Others get cactuses, and cactosaurs that have been, after extensive thought and consideration, named “Francois.” (Francois was just barely chosen over a sturdy, loyal-looking buffalo who was obviously named Ted, but it turns out buffalo don’t like to frolic among cactuses like cactosaurs do.)
I’ve been informed that they are both quite comfortable in her new apartment.
“It’s My Birthday.”
“It’s my birthday,” I want to say to every person who gets pissy that I am asking for ID and every underage person who is trying to charm me into hooking them up. “It’s my birthday, and I am stuck here checking IDs so STOP GIVING ME CRAP.” But I don’t say that. I don’t say that to anybody.
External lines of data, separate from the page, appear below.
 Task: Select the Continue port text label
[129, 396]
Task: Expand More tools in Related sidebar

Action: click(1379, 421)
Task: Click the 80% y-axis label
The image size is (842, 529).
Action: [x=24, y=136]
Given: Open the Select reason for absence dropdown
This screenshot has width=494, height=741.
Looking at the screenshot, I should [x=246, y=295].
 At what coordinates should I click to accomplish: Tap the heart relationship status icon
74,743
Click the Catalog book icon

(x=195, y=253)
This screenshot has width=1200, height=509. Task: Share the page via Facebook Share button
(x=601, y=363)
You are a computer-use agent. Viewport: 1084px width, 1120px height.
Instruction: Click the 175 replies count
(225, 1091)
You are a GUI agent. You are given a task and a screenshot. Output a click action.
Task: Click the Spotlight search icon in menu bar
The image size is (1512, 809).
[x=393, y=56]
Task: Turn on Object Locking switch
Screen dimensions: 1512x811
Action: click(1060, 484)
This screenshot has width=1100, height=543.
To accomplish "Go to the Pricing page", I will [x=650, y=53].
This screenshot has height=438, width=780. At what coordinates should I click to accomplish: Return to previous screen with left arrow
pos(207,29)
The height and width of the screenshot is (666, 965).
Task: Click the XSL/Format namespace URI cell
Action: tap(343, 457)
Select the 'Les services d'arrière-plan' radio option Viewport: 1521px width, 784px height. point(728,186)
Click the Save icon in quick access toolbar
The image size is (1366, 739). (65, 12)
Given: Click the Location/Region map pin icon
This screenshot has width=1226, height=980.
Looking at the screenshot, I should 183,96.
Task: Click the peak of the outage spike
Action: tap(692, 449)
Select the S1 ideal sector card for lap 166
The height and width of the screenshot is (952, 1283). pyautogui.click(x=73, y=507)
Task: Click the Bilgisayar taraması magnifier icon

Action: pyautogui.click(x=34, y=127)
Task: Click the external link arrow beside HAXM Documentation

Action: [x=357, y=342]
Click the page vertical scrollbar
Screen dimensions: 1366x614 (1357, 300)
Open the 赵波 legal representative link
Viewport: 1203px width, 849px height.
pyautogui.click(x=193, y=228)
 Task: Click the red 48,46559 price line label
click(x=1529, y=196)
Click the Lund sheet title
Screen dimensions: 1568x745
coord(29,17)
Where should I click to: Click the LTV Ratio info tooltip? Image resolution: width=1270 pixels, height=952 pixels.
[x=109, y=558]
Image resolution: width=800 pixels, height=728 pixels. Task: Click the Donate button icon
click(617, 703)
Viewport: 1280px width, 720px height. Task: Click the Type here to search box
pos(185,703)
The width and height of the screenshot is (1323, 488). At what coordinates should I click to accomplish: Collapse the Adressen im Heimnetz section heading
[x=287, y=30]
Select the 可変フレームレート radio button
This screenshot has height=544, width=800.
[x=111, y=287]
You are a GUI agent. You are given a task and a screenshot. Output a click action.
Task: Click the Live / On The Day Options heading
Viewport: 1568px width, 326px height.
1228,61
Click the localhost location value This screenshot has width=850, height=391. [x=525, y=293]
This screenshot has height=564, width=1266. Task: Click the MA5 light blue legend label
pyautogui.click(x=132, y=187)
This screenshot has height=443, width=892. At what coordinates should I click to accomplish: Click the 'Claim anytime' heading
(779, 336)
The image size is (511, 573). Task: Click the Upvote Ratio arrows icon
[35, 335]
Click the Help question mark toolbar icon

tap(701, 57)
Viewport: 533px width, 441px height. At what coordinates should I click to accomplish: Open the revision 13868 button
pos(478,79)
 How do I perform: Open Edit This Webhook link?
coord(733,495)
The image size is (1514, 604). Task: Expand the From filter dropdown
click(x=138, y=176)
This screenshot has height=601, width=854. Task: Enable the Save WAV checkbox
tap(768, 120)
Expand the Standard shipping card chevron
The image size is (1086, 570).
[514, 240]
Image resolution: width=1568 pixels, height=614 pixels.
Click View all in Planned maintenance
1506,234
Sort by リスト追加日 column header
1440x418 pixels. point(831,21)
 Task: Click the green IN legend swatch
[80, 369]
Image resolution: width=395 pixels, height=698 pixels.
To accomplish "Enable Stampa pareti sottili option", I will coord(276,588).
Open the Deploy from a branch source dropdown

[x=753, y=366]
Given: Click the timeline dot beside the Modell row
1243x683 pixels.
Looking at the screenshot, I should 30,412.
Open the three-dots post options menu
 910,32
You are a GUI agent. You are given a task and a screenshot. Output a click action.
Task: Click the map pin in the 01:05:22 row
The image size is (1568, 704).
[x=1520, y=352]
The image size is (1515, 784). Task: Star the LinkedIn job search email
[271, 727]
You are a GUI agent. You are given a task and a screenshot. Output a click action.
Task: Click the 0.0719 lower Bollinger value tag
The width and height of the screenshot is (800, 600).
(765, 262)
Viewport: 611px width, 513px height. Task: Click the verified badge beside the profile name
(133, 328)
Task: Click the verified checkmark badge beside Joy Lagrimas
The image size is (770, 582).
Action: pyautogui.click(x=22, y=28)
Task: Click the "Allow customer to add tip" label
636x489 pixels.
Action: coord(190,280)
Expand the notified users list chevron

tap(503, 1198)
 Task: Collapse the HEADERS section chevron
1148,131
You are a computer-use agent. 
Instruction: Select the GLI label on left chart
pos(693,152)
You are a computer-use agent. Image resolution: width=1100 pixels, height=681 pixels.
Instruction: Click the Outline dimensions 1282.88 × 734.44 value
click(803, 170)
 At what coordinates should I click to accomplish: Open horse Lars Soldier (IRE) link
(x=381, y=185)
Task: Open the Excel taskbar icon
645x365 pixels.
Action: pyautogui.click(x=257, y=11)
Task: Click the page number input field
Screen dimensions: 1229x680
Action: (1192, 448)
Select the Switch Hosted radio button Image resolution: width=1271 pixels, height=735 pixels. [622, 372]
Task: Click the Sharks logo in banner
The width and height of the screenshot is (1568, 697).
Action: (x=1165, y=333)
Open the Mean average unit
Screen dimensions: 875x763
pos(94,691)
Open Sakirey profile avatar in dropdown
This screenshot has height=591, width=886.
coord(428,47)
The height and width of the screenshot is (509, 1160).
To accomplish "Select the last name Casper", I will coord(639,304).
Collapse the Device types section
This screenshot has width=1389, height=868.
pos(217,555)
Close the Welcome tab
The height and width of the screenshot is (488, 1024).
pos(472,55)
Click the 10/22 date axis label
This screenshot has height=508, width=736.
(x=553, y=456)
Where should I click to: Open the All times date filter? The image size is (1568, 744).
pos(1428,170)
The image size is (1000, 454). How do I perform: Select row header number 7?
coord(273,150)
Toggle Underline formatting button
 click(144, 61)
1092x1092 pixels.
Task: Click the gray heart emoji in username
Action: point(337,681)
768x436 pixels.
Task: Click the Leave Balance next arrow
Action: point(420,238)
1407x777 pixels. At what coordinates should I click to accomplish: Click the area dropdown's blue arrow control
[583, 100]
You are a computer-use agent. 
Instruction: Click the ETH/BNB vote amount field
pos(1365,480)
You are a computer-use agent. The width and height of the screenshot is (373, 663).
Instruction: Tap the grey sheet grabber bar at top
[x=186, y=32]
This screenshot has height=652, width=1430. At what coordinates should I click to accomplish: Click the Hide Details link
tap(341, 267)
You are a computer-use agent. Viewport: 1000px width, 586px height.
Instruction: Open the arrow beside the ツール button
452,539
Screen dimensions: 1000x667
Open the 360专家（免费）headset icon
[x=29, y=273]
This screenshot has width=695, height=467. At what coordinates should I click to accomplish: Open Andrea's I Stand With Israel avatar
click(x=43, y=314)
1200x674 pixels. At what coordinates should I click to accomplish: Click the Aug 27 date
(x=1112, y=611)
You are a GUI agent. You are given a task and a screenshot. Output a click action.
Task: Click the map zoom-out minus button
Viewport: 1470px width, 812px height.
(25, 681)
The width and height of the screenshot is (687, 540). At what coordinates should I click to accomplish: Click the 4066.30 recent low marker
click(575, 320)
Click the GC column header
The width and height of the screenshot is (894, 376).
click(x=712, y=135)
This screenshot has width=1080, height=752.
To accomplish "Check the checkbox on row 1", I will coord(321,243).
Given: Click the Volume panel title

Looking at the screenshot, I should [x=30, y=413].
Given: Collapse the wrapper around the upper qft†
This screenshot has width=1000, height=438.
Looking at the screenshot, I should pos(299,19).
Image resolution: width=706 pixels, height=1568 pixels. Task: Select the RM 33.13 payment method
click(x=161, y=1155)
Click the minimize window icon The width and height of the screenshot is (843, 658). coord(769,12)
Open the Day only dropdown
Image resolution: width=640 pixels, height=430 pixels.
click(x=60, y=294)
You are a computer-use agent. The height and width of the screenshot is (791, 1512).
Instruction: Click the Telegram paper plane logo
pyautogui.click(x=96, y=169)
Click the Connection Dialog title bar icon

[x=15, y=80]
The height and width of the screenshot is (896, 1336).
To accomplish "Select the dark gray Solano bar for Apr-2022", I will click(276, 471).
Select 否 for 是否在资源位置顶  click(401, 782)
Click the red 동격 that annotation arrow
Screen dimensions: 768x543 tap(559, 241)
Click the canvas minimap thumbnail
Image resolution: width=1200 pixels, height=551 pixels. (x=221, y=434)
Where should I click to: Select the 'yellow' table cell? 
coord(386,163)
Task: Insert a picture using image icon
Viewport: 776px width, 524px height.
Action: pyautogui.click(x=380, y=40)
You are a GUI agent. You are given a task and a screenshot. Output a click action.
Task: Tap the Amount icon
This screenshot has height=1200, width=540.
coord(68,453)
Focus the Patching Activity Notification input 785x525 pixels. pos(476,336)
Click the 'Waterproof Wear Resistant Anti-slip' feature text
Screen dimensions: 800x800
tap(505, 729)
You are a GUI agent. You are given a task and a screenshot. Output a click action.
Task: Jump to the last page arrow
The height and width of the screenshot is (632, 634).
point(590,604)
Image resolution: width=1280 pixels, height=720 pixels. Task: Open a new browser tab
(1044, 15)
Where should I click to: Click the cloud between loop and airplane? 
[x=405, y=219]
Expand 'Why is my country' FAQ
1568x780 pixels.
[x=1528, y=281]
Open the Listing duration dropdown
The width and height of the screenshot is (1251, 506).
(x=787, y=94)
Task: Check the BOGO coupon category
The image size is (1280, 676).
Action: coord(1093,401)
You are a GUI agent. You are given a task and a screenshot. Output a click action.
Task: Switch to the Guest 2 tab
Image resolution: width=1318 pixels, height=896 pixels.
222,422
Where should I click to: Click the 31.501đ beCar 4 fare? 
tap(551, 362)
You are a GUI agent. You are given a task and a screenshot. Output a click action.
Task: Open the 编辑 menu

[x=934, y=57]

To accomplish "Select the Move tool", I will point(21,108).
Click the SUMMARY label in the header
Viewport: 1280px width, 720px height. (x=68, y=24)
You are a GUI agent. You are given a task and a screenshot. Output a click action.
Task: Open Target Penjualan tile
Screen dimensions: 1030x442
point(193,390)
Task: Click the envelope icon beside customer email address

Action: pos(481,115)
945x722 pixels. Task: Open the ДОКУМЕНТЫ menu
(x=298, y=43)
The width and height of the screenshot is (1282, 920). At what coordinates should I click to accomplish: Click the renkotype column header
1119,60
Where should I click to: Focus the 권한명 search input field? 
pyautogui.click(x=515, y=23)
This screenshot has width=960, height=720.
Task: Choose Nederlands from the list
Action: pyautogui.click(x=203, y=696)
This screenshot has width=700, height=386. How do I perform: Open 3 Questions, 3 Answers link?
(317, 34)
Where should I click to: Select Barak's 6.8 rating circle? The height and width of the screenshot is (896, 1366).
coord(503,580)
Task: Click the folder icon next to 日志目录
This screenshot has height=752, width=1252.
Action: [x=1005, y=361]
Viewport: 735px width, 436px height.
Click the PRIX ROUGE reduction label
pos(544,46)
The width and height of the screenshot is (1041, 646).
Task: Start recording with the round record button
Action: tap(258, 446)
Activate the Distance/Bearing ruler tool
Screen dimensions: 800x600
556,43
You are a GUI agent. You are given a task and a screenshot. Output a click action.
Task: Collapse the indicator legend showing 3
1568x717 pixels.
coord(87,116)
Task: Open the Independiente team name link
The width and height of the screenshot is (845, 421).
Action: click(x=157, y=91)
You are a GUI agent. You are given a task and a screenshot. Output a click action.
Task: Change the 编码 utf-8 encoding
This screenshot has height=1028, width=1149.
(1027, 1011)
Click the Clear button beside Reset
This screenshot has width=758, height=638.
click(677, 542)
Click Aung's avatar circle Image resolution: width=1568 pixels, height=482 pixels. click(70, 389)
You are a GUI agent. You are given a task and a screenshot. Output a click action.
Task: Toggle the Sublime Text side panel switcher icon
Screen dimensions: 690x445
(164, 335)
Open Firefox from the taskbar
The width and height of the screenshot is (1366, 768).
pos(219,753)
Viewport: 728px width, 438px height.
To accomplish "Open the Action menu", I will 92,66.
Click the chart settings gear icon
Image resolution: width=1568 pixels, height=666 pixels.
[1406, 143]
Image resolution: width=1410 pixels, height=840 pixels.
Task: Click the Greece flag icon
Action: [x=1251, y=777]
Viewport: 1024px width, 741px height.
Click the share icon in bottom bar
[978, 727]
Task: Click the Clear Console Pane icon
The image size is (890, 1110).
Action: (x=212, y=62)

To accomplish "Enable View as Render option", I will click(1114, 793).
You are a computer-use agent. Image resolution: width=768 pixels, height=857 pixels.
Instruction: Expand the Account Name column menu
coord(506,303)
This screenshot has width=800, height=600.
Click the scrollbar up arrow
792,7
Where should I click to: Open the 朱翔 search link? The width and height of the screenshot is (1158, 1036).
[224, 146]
And the strobe lights are in full effect, and this endless dubstep crap is probably having some kind of adverse effect on my DNA or something, and my nose won’t stop running and I thought I was over this goddamn cold. I want to say to people, “I hear this music can make you sterile!” But I don’t. Why would I want to warn them? I don’t care.
It’s my birthday.
My job requires me to stand outside a room well stocked with Jameson that I am not allowed to drink on shift. Everybody around me is drunk or high, and I am so very, very sober. This guy comes up to me, wants to put his stuff by me, asks me if I will watch it for him. “No,” I say. “That’s not my job.” What I want to say is, “I don’t wanna be responsible for your shit, take responsibility and don’t bring the crap you don’t want stolen.”
But I don’t.
My mother is giving me the silent treatment over an issue she never discussed with me. She has been doing this since before the holidays. I didn’t hear from her on Thanksgiving. I didn’t hear from her on Christmas. I didn’t hear from her today. I spent the day wanting to write to her and say, “GROW UP. It’s my birthday. Talk to me if you have a problem, goddamn it.”
But I didn’t.
My friends (and some members of my family) have been reminding me of how much they love me. Because of them, and the donations they have made, I am within spitting distance of being able to afford a much-needed new computer (got some extra cash, Gentle Reader? Don’t be shy!). My cousin sent me pics of the custom guitar he’s making for me. I have received words of love and support from so many people.
And every time I remember that, it matters less that I am working, arguing about identification, listening to dubstep, and being sober on my birthday.
Well, maybe not the sober part. Let’s be honest, that’s a burn. I am writing this post at work, on my phone. I should be drunk texting beautiful women. Maybe next year.